● ЗАДАНИЕ A: Перепиши без изменений строки записей от строки с «rjx2009 (523, 391)» до строки с «令和8年度えひめ・おおいた小学生相互交流事業の参加者を募集します (226, 904)», обе включительно, и не включай в ответ изображения.

Каким образом и когда число иностранцев среди населения европейских заморских колоний, в частности в Северной Америке, поднялось до значительного уровня? В первые три десятилетия после 1846 года из Европы каждый год уезжало в среднем 300 тысяч человек. В следующие два десятилетия эта цифра возросла вдвое, а в начале нового столетия она перевалила за миллион человек в год. Состав стран-доноров тоже кардинальным образом изменился. В первой половине столетия наибольший поток отправлялся с Британских островов, на втором месте находилась Германия. В середине века к этому потоку миграции примкнули переселенцы из Скандинавии и других стран Северо-Западной Европы. В 1880-е годы их примеру последовали жители Южной и Восточной Европы. На долю именно этих стран приходилась основная масса возросшего числа эмигрантов в конце XIX века. Первыми свои места покинули итальянцы и жители некоторых областей Австро-Венгрии, но начиная с 1890-х годов в их ряды активно влились жители Польши, Российской империи, Балканских стран, Испании и Португалии.

● ЗАПИСИ ДЛЯ ОБРАБОТКИ:
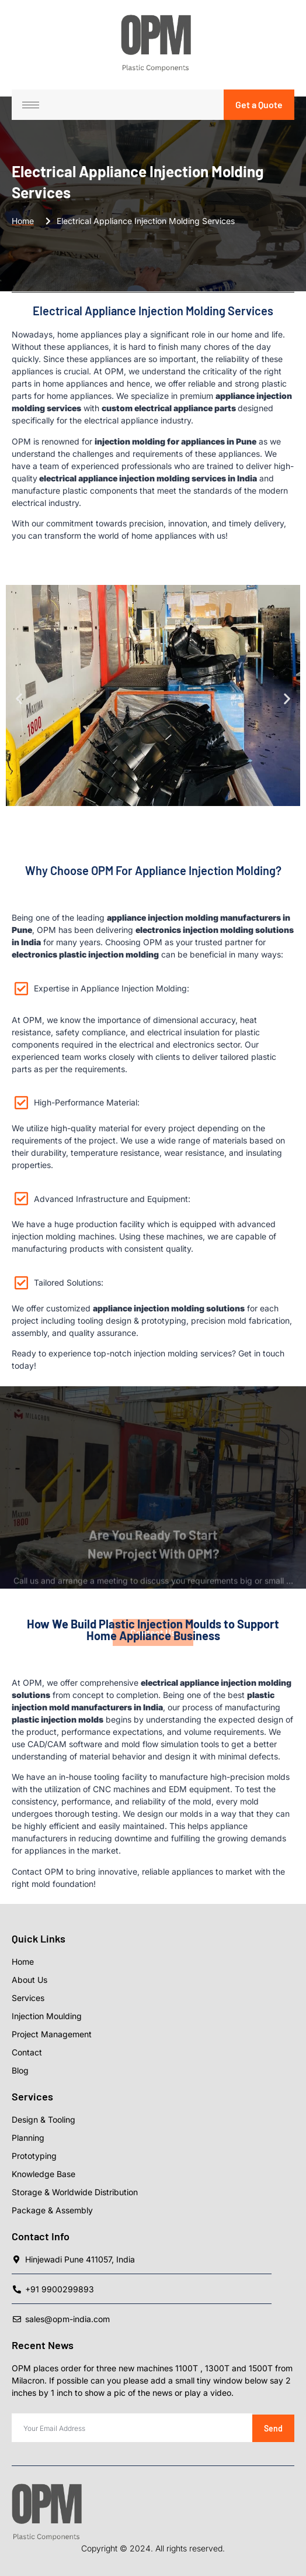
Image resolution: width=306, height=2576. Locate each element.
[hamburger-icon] (31, 105)
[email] (132, 2427)
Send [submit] (273, 2428)
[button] (19, 698)
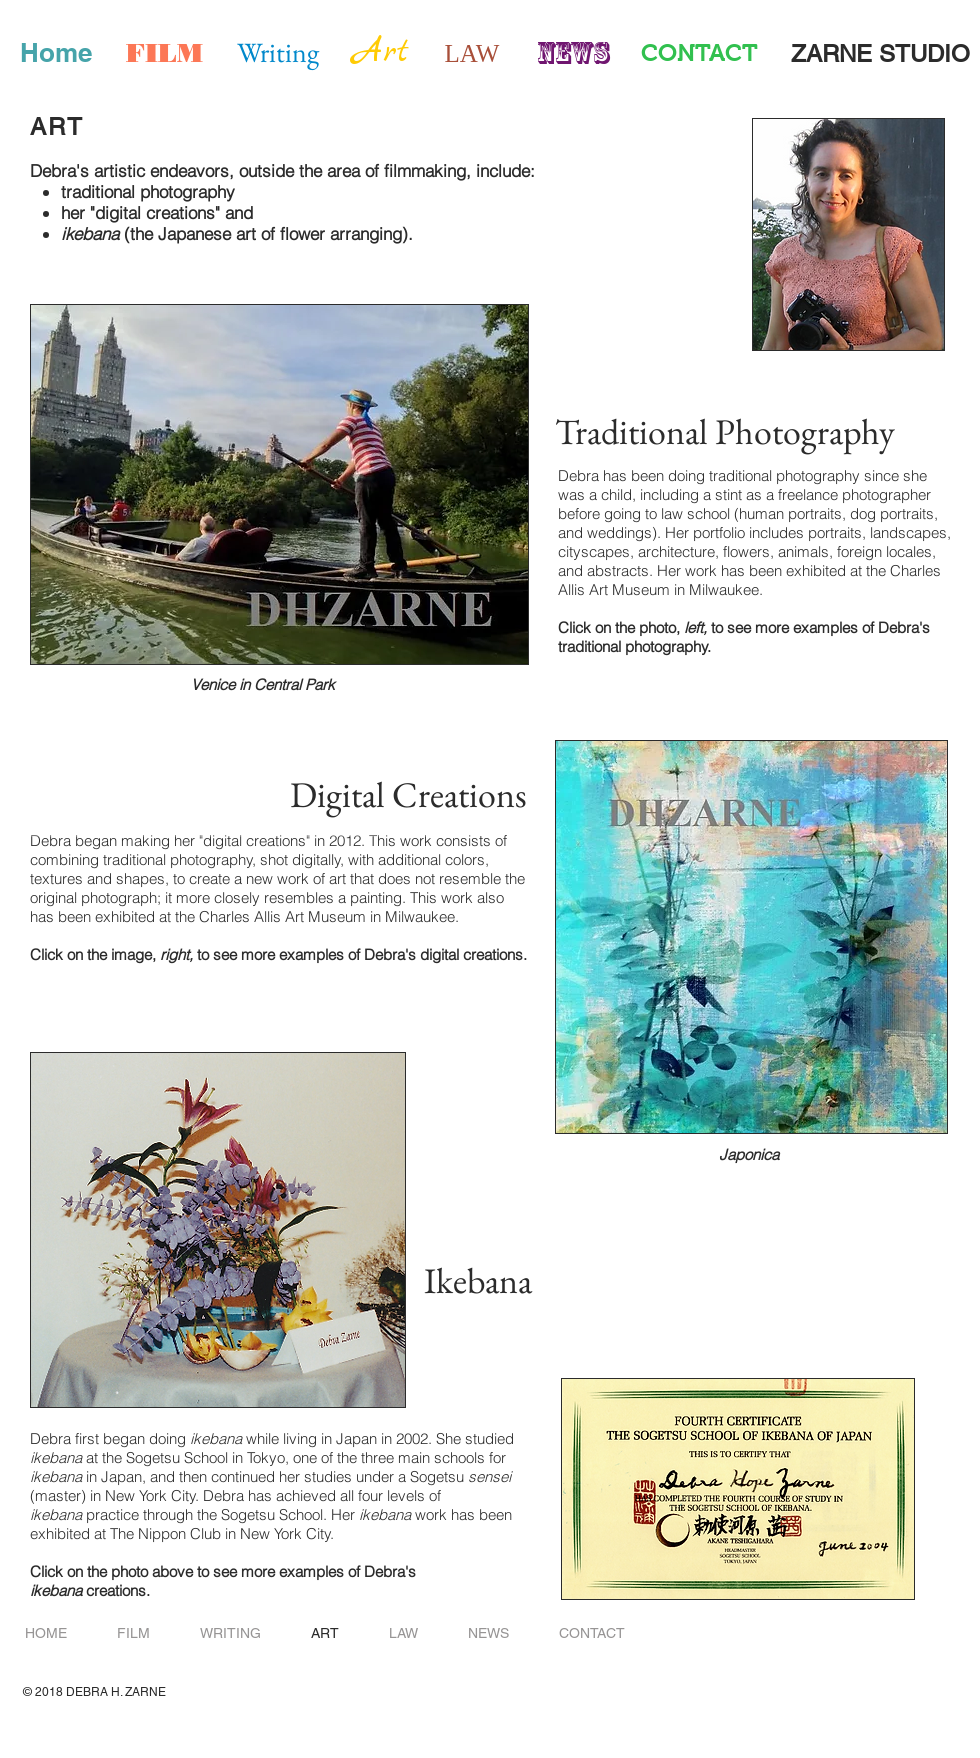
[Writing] (278, 53)
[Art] (381, 53)
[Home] (55, 53)
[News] (572, 53)
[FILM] (164, 53)
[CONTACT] (699, 53)
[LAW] (472, 53)
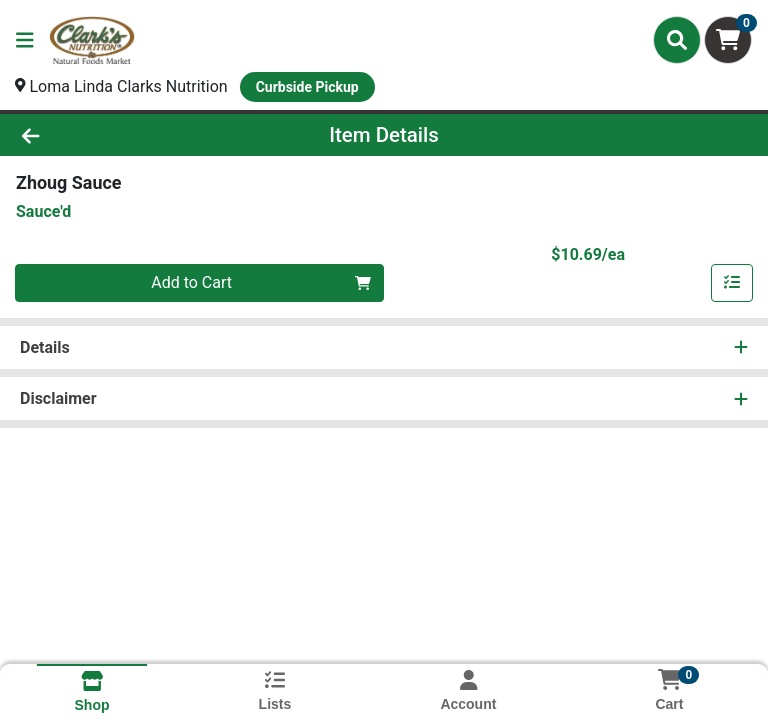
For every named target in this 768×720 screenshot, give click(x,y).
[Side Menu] (25, 40)
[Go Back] (108, 135)
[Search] (677, 40)
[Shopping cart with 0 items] (728, 40)
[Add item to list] (732, 283)
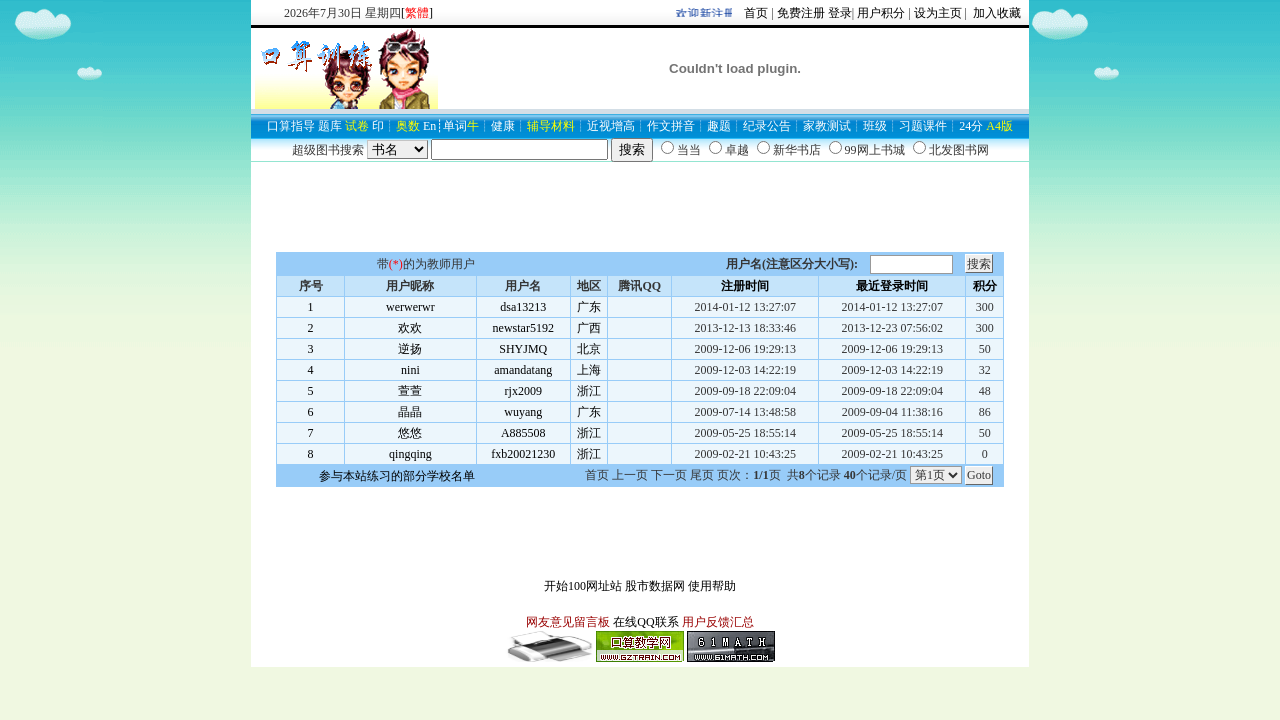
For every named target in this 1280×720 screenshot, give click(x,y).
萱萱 (410, 391)
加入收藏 (995, 13)
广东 (589, 307)
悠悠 (410, 433)
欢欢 (410, 328)
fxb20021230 (523, 454)
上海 (589, 370)
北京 (589, 349)
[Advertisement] (640, 207)
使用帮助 (712, 586)
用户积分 (881, 13)
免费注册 (801, 13)
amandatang (523, 370)
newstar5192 (523, 328)
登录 (840, 13)
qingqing (410, 454)
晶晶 (410, 412)
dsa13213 (523, 307)
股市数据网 (655, 586)
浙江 (589, 391)
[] (417, 13)
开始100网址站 (583, 586)
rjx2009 (523, 391)
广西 (589, 328)
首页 (756, 13)
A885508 (523, 433)
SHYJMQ (523, 349)
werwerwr (410, 307)
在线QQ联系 (645, 622)
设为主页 (938, 13)
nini (410, 370)
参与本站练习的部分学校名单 (397, 476)
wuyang (523, 412)
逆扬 (410, 349)
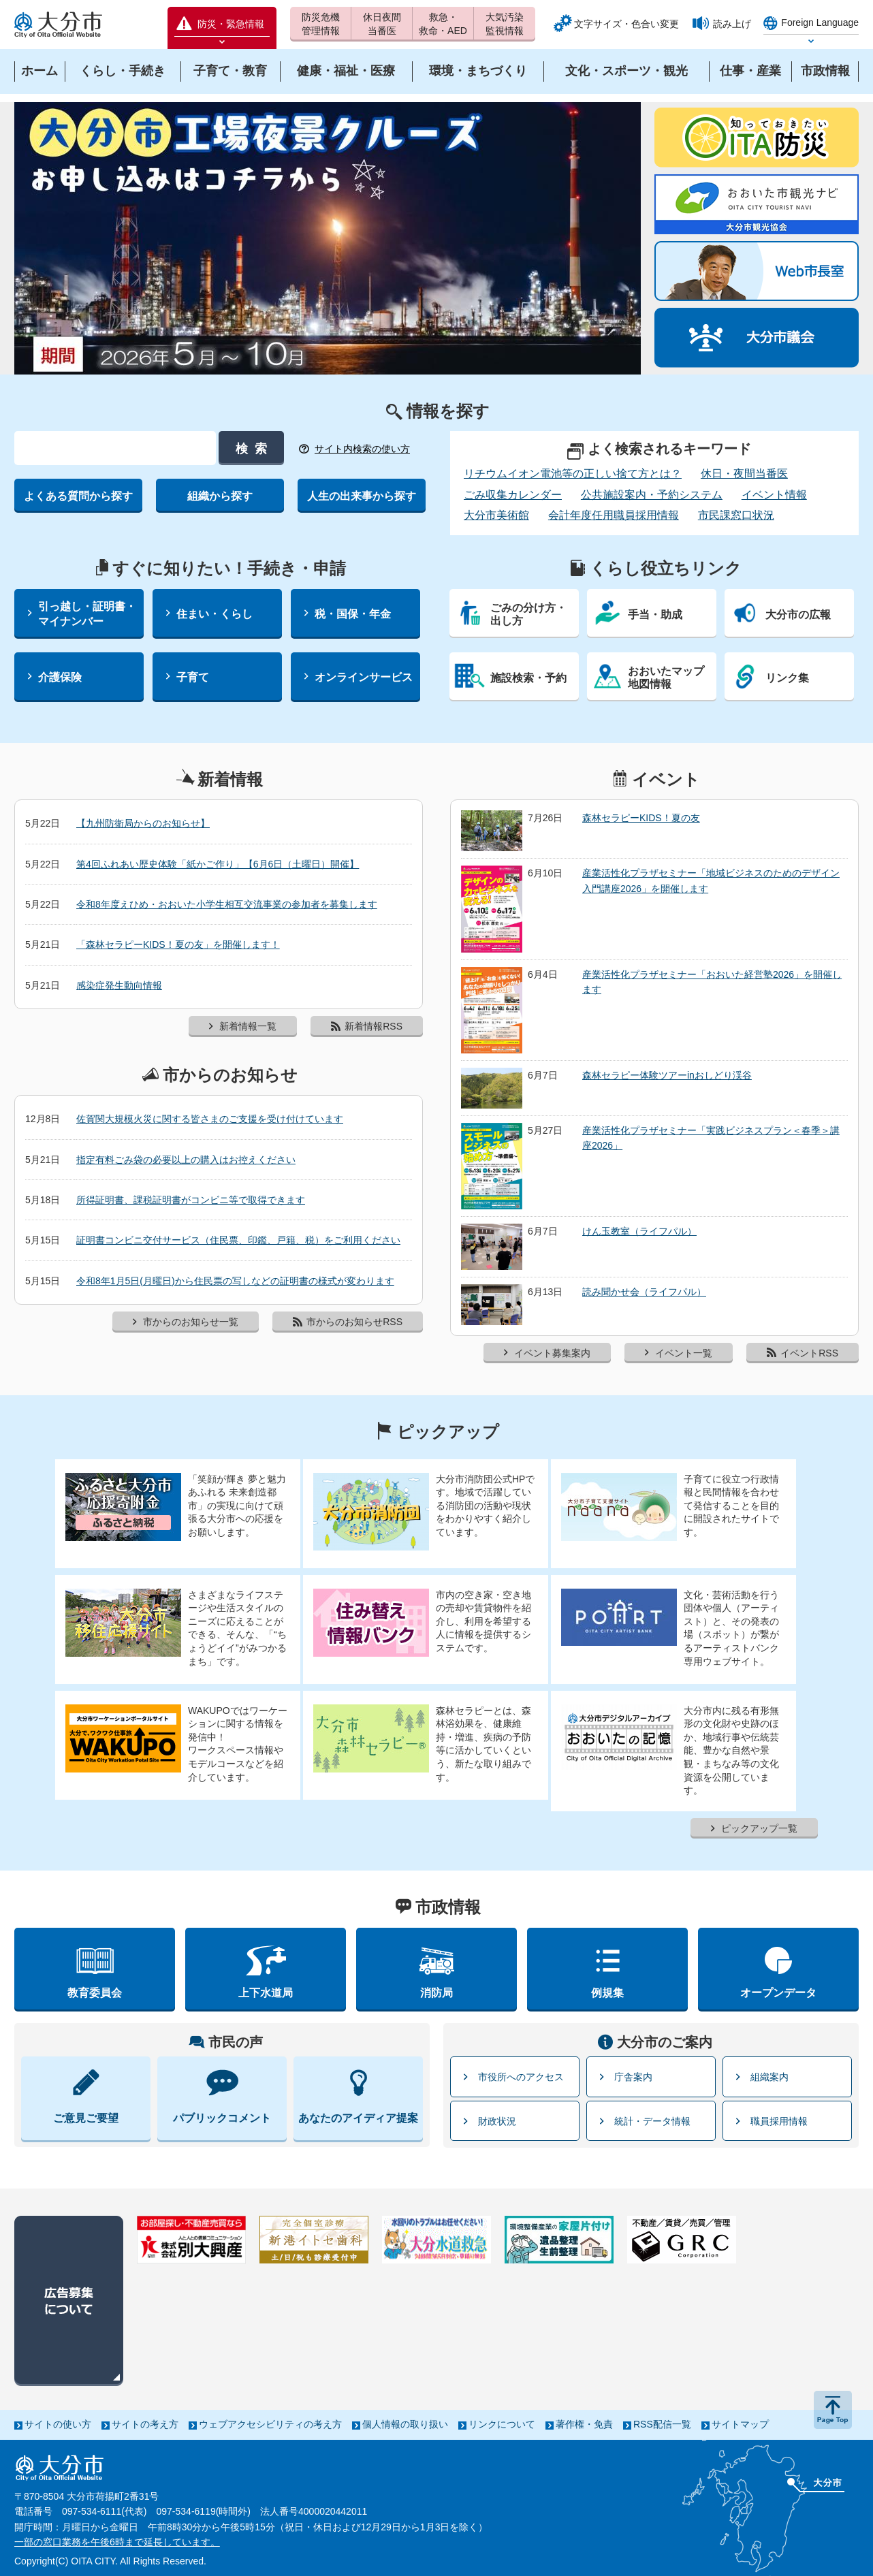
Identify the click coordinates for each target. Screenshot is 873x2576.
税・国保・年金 (353, 614)
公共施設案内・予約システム (652, 494)
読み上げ (732, 23)
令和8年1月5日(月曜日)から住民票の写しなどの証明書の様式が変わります (235, 1280)
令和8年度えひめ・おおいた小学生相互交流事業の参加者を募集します (226, 904)
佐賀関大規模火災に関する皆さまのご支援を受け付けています (209, 1118)
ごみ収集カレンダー (513, 494)
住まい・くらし (214, 614)
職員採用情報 (779, 2121)
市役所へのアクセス (521, 2076)
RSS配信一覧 (662, 2424)
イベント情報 (774, 494)
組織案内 (769, 2076)
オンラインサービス (364, 677)
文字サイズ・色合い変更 (626, 23)
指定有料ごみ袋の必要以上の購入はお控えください (186, 1159)
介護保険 (60, 677)
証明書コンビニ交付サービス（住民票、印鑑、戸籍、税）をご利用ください (238, 1240)
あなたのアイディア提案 (358, 2118)
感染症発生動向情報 (119, 985)
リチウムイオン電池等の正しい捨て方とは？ (573, 473)
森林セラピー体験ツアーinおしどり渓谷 (667, 1075)
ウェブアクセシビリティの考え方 (270, 2424)
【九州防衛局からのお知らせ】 (143, 823)
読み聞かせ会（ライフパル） (644, 1291)
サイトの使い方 (58, 2424)
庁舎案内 (633, 2076)
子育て (192, 677)
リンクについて (502, 2424)
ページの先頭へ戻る (833, 2410)
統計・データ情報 (652, 2121)
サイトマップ (740, 2424)
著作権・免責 (584, 2424)
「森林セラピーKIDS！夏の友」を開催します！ (178, 944)
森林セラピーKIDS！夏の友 (641, 817)
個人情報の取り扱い (405, 2424)
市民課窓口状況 (736, 515)
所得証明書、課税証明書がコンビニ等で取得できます (190, 1199)
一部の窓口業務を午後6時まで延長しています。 (117, 2542)
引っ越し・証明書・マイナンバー (87, 614)
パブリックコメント (222, 2118)
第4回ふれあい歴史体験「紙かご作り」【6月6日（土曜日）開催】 (217, 864)
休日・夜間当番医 (744, 473)
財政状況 (497, 2121)
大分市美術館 (496, 515)
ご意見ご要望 (85, 2118)
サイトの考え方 (145, 2424)
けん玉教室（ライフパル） (639, 1231)
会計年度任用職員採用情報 (613, 515)
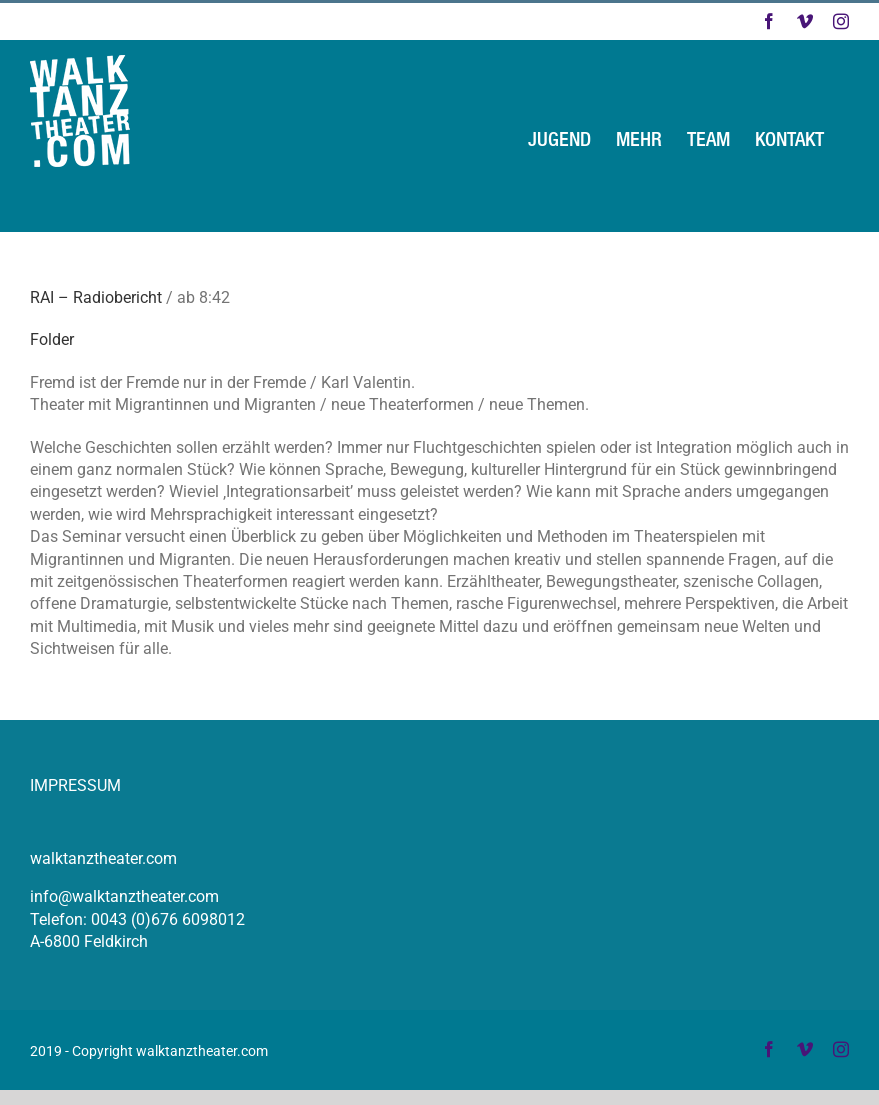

● ЗАДАНИЕ B: Определи, согласуется ли каждое утверждение с текстом об эмиграции из Европы, ответь «да» или «нет» и дословно приведи решающие слова текста. (i) В первые три десятилетия после 1846 года из Европы ежегодно уезжало в среднем 300 тысяч человек. (ii) В первой половине столетия наибольший поток эмигрантов шел из Германии. (iii) Жители Южной и Восточной Европы присоединились к эмиграции в 1880-е годы.

● ПОЛНЫЙ ОТВЕТ A:
rjx2009 (523, 391)
广西 (589, 328)
首页 (756, 13)
A885508 (523, 433)
SHYJMQ (523, 349)
werwerwr (410, 307)
在线QQ联系 (645, 622)
设为主页 (938, 13)
nini (410, 370)
参与本站练习的部分学校名单 (397, 476)
wuyang (523, 412)
逆扬 (410, 349)
Identify the click coordinates for each target. Screenshot is 873x2576.
税・国保・年金 (353, 614)
公共施設案内・予約システム (652, 494)
読み上げ (732, 23)
令和8年1月5日(月曜日)から住民票の写しなどの証明書の様式が変わります (235, 1280)
令和8年度えひめ・おおいた小学生相互交流事業の参加者を募集します (226, 904)

● ПОЛНЫЙ ОТВЕТ B:
(i) Да: «В первые три десятилетия после 1846 года из Европы каждый год уезжало в среднем 300 тысяч человек».
(ii) Нет: «В первой половине столетия наибольший поток отправлялся с Британских островов, на втором месте находилась Германия».
(iii) Да: «В 1880-е годы их примеру последовали жители Южной и Восточной Европы».